Following the reflection initiated by Tolstoy in his short story "How much land does a man need?", now Urs Peter Flueckiger, professor at Texas Tech University, takes the reflection to the field of architecture.

In 1886, Leo Tolstoy reflected on blind ambition in his short story How much land does a man need?The main character, the peasant Pajom, was obsessed with increasing his property until he received a Faustian offer to get as much land as he could cover in a single day.
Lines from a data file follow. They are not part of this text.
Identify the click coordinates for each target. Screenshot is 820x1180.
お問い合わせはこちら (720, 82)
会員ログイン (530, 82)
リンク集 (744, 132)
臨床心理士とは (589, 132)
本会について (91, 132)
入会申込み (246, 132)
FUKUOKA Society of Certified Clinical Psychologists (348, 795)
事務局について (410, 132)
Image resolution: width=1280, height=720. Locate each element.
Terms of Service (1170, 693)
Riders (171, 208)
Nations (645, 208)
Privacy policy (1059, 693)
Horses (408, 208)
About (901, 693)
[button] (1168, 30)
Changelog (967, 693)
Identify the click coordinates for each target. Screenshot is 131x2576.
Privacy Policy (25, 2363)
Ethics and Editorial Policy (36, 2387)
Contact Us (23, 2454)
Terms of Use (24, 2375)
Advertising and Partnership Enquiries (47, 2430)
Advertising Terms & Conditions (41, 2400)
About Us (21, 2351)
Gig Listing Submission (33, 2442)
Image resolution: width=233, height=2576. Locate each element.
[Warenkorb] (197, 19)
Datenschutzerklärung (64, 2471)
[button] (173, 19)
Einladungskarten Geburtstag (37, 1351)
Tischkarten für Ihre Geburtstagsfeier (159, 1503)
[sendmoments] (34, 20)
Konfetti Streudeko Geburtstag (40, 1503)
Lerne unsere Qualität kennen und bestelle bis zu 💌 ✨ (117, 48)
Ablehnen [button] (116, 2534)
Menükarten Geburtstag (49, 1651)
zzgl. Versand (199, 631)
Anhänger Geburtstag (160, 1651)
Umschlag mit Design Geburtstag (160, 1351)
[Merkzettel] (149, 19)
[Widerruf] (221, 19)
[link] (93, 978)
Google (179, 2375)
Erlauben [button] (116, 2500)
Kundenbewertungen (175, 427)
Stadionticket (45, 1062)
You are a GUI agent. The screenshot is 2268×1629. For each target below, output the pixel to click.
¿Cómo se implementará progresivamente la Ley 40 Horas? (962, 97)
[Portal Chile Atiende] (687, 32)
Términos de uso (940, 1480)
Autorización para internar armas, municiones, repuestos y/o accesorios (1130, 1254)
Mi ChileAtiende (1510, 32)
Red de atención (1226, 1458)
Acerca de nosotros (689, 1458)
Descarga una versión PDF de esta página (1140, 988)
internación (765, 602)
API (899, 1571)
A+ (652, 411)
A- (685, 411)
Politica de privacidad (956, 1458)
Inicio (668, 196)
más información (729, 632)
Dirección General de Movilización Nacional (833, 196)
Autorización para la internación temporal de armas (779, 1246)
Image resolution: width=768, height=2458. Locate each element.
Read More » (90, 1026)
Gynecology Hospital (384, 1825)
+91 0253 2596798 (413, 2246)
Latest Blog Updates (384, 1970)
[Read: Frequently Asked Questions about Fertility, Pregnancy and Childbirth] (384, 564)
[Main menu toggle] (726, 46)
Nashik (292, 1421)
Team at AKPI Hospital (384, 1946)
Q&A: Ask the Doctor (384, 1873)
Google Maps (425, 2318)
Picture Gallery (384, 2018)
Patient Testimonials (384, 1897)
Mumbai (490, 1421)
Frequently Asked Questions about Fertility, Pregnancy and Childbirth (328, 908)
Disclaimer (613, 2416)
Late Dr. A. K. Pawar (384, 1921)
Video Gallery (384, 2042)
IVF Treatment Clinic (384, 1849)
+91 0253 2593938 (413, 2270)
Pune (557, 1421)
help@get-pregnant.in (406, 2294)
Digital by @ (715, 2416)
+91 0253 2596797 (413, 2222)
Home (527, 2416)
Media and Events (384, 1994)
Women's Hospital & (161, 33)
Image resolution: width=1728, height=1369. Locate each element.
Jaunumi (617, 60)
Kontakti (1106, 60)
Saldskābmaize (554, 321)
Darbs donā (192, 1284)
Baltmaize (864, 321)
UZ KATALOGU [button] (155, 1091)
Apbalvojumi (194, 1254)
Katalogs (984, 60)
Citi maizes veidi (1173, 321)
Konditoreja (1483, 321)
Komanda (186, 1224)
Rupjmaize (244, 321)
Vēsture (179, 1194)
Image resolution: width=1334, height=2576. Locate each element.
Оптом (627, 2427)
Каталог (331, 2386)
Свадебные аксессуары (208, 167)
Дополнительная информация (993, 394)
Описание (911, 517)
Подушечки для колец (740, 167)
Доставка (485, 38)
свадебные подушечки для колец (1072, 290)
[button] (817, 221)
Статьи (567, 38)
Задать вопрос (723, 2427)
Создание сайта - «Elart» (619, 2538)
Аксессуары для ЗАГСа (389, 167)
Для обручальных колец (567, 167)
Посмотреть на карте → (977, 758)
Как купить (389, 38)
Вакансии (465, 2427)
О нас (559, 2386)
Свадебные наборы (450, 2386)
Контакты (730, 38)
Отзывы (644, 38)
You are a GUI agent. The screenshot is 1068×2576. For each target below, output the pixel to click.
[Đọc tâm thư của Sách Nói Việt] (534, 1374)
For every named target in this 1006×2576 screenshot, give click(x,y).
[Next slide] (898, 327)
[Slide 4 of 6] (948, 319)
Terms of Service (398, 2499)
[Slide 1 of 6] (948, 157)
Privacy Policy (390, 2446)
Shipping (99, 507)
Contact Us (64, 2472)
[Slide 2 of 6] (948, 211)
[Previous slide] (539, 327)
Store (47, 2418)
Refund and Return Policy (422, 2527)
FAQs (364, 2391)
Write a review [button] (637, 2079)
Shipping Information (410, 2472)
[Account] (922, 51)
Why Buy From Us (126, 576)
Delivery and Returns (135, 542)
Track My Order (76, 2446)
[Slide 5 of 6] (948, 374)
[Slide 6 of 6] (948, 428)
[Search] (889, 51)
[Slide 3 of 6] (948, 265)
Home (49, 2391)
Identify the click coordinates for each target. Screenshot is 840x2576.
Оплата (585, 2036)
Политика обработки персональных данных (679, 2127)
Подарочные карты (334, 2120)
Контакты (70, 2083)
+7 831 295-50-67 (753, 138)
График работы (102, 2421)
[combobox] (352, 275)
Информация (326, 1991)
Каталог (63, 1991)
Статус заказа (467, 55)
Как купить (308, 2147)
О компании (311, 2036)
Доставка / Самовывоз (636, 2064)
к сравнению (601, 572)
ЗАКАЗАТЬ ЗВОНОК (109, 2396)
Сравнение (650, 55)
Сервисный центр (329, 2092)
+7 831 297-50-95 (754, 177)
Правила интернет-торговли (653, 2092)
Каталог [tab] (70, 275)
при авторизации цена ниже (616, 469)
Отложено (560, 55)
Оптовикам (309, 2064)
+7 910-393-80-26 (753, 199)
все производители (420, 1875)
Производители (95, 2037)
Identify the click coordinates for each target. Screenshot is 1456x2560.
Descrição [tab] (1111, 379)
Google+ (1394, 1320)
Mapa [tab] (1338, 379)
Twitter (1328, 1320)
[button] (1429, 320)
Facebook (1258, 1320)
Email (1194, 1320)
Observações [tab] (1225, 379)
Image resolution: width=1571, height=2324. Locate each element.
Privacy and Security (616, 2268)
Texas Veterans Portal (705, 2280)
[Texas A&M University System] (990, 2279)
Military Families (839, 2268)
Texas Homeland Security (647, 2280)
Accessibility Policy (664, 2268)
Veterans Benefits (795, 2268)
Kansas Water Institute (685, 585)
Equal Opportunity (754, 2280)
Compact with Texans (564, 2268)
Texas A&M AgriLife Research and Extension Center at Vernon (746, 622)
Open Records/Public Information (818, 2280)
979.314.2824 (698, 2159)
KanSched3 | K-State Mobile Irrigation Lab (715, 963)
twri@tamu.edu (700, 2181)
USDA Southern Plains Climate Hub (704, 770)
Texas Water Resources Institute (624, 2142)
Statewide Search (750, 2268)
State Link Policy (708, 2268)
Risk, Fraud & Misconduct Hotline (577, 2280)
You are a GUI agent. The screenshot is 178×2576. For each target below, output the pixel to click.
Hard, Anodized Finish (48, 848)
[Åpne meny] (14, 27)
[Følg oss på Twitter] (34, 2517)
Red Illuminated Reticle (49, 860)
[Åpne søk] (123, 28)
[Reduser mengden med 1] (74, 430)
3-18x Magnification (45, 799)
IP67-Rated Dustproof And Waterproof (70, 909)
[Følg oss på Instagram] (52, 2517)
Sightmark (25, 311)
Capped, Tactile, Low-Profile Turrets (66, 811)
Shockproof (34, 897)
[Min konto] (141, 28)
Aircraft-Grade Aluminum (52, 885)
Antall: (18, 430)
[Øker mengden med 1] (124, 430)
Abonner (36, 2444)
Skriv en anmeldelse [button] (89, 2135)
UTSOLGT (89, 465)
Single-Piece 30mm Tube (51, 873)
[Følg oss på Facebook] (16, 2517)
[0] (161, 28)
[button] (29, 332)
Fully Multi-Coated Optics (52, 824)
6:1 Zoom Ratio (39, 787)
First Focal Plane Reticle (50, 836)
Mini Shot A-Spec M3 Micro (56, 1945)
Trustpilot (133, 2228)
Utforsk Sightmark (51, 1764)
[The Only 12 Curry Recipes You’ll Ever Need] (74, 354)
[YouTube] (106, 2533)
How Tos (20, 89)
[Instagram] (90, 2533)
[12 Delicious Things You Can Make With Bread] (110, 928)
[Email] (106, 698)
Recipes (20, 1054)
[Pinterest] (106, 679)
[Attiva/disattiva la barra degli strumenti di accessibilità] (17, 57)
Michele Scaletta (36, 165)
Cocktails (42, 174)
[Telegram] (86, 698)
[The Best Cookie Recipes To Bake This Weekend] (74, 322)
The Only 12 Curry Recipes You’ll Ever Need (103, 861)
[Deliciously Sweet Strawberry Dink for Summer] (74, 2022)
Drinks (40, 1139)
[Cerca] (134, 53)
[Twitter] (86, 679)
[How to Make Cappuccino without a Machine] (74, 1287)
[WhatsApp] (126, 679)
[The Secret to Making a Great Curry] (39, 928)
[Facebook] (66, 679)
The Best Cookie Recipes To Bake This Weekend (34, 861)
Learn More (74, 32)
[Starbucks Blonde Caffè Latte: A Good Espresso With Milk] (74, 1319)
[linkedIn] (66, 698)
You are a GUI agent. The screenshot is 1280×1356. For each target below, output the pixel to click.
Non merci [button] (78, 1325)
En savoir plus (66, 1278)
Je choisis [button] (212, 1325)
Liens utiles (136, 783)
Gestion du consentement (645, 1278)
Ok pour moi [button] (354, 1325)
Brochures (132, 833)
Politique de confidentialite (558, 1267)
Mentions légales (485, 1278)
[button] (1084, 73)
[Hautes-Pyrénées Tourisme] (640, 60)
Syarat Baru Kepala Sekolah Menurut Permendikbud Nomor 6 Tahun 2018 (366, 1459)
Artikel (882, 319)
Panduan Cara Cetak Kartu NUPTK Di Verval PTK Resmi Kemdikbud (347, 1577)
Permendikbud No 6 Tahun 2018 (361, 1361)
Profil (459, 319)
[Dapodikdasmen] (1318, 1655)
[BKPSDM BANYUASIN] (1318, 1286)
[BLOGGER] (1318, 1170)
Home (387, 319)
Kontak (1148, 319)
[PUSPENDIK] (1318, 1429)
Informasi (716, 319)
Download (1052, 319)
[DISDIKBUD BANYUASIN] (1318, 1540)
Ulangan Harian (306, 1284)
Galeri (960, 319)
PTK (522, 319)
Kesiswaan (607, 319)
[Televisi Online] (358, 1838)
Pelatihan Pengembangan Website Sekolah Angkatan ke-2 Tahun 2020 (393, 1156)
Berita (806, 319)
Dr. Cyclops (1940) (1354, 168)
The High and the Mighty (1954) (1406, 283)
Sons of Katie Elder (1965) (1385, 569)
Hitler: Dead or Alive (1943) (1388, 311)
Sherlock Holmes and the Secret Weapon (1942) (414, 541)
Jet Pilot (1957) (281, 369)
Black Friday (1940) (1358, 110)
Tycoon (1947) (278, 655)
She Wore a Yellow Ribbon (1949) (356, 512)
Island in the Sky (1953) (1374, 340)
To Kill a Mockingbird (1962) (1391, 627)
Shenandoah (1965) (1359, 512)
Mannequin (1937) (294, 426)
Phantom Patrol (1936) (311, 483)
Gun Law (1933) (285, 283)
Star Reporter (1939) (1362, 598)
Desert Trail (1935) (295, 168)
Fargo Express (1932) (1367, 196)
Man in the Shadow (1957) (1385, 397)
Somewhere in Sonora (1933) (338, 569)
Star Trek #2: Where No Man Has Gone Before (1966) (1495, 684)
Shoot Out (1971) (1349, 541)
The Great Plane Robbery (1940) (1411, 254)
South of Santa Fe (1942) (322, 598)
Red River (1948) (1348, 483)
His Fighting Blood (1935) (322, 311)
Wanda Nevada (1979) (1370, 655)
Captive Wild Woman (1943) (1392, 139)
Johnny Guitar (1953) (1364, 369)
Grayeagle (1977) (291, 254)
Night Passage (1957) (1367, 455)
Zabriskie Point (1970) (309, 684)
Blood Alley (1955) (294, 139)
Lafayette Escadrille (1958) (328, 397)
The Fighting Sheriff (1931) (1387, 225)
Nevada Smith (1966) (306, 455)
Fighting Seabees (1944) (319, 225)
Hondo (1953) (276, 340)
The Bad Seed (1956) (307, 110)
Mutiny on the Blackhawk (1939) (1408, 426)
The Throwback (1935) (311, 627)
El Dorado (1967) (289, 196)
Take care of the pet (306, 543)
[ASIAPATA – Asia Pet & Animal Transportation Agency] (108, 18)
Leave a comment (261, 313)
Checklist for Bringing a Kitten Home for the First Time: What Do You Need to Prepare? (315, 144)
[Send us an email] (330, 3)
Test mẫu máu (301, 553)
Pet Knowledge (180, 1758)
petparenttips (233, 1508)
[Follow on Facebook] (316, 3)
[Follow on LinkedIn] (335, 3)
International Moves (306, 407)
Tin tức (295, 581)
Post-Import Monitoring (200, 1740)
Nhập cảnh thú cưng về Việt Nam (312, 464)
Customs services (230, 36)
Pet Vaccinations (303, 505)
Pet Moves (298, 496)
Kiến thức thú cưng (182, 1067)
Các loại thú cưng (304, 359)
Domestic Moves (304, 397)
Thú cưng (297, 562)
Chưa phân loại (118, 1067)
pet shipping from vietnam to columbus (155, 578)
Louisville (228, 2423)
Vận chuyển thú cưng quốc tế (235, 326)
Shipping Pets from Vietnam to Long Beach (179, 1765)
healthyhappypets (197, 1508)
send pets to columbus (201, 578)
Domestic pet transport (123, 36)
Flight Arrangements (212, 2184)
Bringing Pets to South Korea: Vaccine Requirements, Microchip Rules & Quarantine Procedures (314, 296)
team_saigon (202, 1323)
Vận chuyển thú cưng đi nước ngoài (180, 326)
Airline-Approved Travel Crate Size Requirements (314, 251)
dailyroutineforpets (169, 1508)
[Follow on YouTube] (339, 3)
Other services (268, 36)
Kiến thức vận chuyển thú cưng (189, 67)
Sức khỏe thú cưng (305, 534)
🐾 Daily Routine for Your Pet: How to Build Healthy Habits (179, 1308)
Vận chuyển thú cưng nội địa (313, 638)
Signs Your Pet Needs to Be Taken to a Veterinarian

Following this story, in How much house do we need? (published by Gustavo Gili with translation by Susana Landrove), the Texas Tech University professor Urs Peter Flueckiger takes the reflection to the field of architecture to question the ever-increasing size of dwellings.

¿Cuánta casa necesitamos? Thoreau, Le Corbusier y la cabaña sostenible | Monapart
Less is more

In 1950, the average single-family home in the United States was less than 90m2; in 2013 it was 240m2 and with fewer occupants. In Spain, despite the enormous problem of access to housing and the proliferation of #inmofails reported by The ZulistaThe truth is that the average floor area has also been growing and, according to the Ministry of Public Works, stands at 122 m2.

Houses grow and the objects we keep inside grow, in quantity and size. Flueckiger explains that in 1974 the standard television was 19 inches. Last year, the best-selling televisions in Spain were 49 inches, although the greatest growth was concentrated in the 65 and 75-inch sizes, "an escape hatch (...) a metaphor for a place where things are clear and under control, and where we are not overwhelmed by a flood of digital data", says Flueckiger.

Starting with two of the most famous cabins in history - Henry David Thoreau's Walden Pond and Le Cabanon, the log cabin on the Côte d'Azur that Le Corbusier gave his wife - Flueckiger asked his students to build their own, a sustainable cabin on the high plains of West Texas. 

Walden Pond by Henry David Thoureau
¿Cuánta casa necesitamos? Thoreau, Le Corbusier y la cabaña sostenible | Monapart

The writer Henry David Thoreau lived in this cabin in Massachusetts from 1845 to 1847. He described it as "a house of firm plank, plastered, 10 feet wide by 15 feet long (three by 4.6 metres), with eight-foot pillars, with dormer and wardrobe, a window on each side, ventilation hatches, door at one end and a brick chimney at the other".. He built it on land owned by his friend Ralph Waldo Emerson and also included a table with the exact cost of the house (about 28 $), including nails, hinges and screws.

During the two years, two months and two days he lived at Walden Pond, Thoureau ate the beans he planted, what he gathered in the woods and what he caught in the lake, although he often went to the neighbouring town of Concord to do laundry and visit friends. It was in that cabin that he wrote his most famous book, Walden or life in the woods (1854).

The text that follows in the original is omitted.